FLT showing promise for head and neck cancer response
Tumor cell proliferation and repopulation contribute to resistance to chemoradiotherapy in head and neck cancer. The PET tracer 3'-deoxy-3'-(18)F-fluorothymidine ([18]F-FLT) can image tumor cell proliferation before and during radiotherapy, and it may provide biologic tumor information useful in chemoradiotherapy planning, according to research conducted at the University of Iowa Hospitals and Clinics and published in the July issue of the Journal of Nuclear Medicine.

Scientists at the facility investigated the kinetic behavior of18F-FLT before and early after initiation of chemoradiation therapy in patients with squamous cell head and neck cancer.

They chose to conduct a kinetic analysis to determine if that process, compared with standardized uptake values (SUVs), showed stronger correlation with cellular proliferation markers or only provided similar information.

“Our data show that initially during chemoradiation therapy the phosphorylation rate of 18F-FLT in tumors is significantly decreased, whereas the other parameters are not significantly changed from baseline,” the authors wrote.
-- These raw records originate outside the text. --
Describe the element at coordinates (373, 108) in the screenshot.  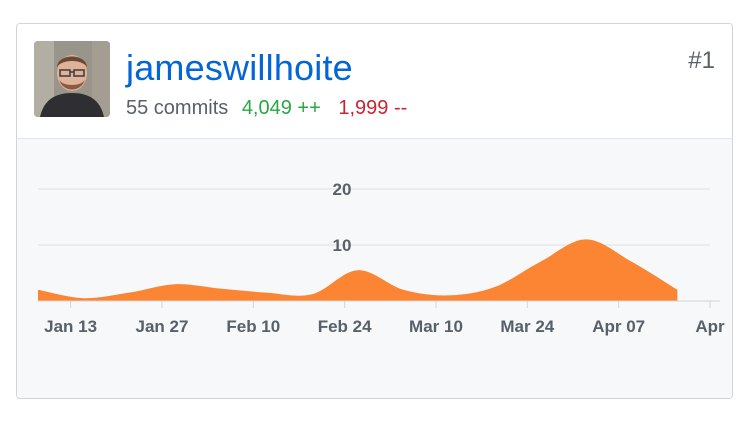
I see `deletions-count: 1,999 --` at that location. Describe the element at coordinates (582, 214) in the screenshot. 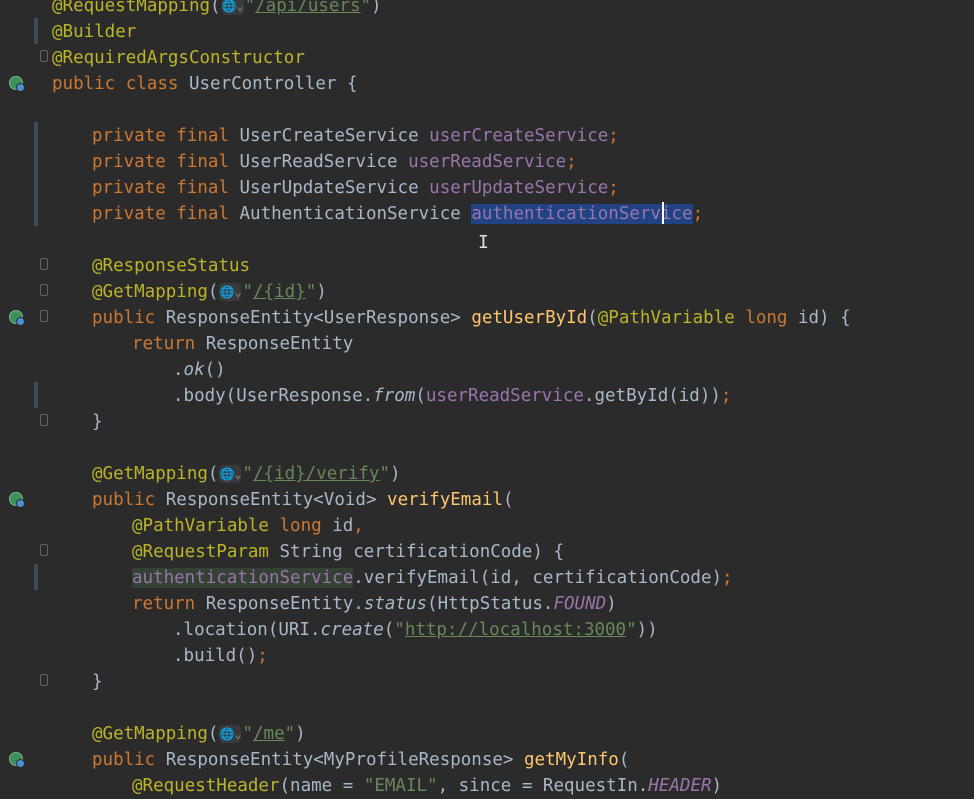

I see `selected-text: authenticationService` at that location. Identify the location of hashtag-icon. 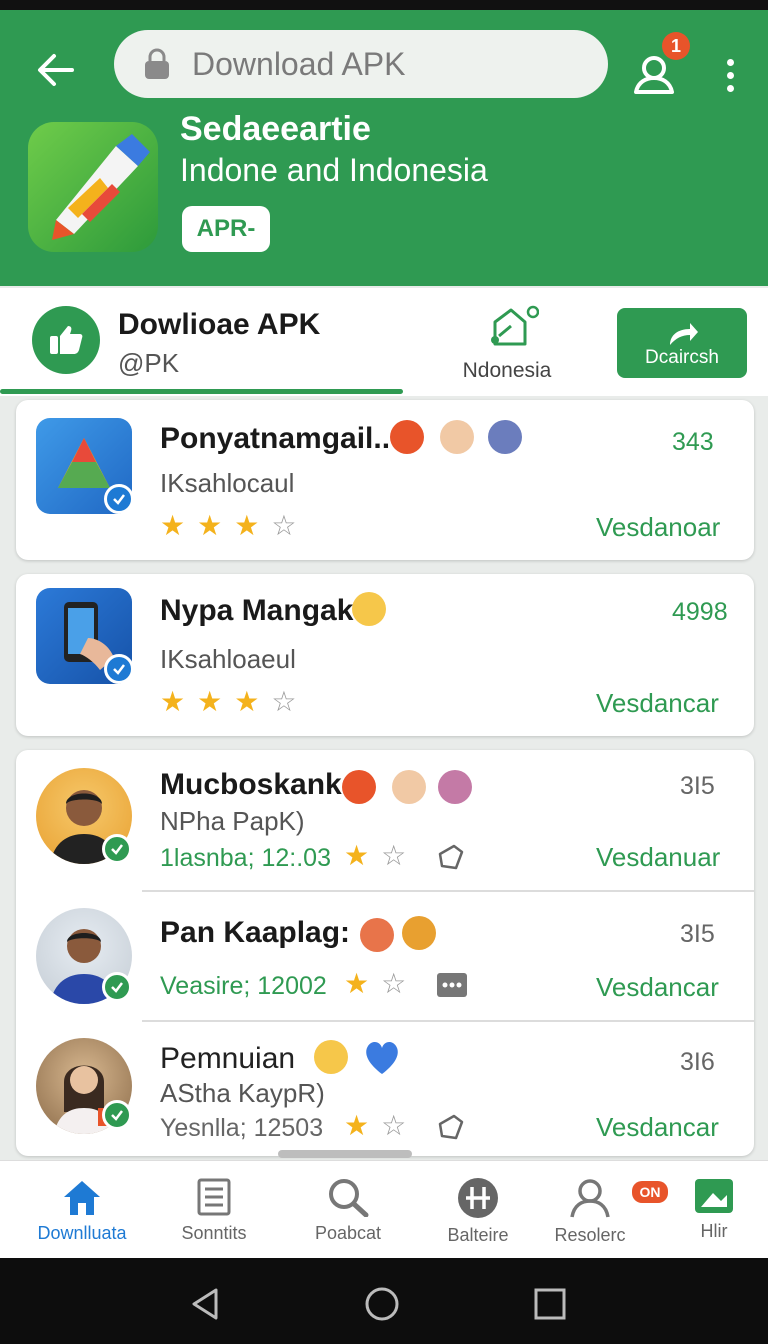
(478, 1198).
Pretherapy (left) and midtherapy (right) 18F-FLT PET images of patient with right tonsillar neoplasm (arrowhead), with bilateral cervical nodal metastases (solid arrows). Note interval decrease in 18F-FLT uptake in tumor and marked reduction in cervical bone marrow activity (dashed arrow). Image and caption courtesy of SNM.

Seven patients with histologically proven squamous cell head and neck cancer underwent two 18F-FLT PET scans: one before the initiation of therapy and one after five daily fractions of radiotherapy. Six of the seven patients in the cohort also had one cycle of concurrent chemotherapy prior to the post-radiotherapy PET scan.

All imaging was performed on an ECAT EXACT HR+ PET system (Siemens Healthcare) in 3D mode. Dynamic image data for the primary tumors and cervical nodes were fit to a two-compartment model using the PMOD Kinetic Modeling Tool (PMOD Technologies), and the kinetic behavior of the 18F-FLT was calculated. SUV was also calculated for each patient’s primary tumor as well as their 18F-FLT-avid cervical lymph nodes for all scans.

The scientists noted that compartmental analysis of 18F-FLT provides important information on the rate of initial passive diffusion, efflux, phosphorylation, and of 18F-FLT in the tumor.

Concurrent with imaging, venous and arterial blood sampling was performed and whole blood and plasma were assayed for total radioactivity. In addition, venous samples were assayed for unchanged 18F-FLT and metabolites. The fraction of unchanged 18F-FLT versus time in the venous samples was fit to a single exponential curve, which was used to correct the arterial plasma values for the presence of metabolites.

“Results of this study show that SUV (mean and maximum) obtained at 45–60 minutes after the initiation of 18F-FLT infusion shows excellent correlation with parameters obtained through rigorous quantitative modeling for 18F-FLT uptake in squamous cell head and neck tumors,” the authors wrote. “Significant change in 18F-FLT uptake was observed in cancer tissue after one week of chemoradiotherapy. These differences are most consistent with decreases in thymidine kinase activity in tumor tissue after therapy.”

The researchers noted that imaging requirements for compartmental analysis are relatively complex for routine clinical use, requiring dynamic imaging, multiple arterial and venous blood samples, and expertise in pharmacokinetics analysis. Their investigation demonstrated that SUV calculations provide information nearly equivalent to that provided by these more complex parameters.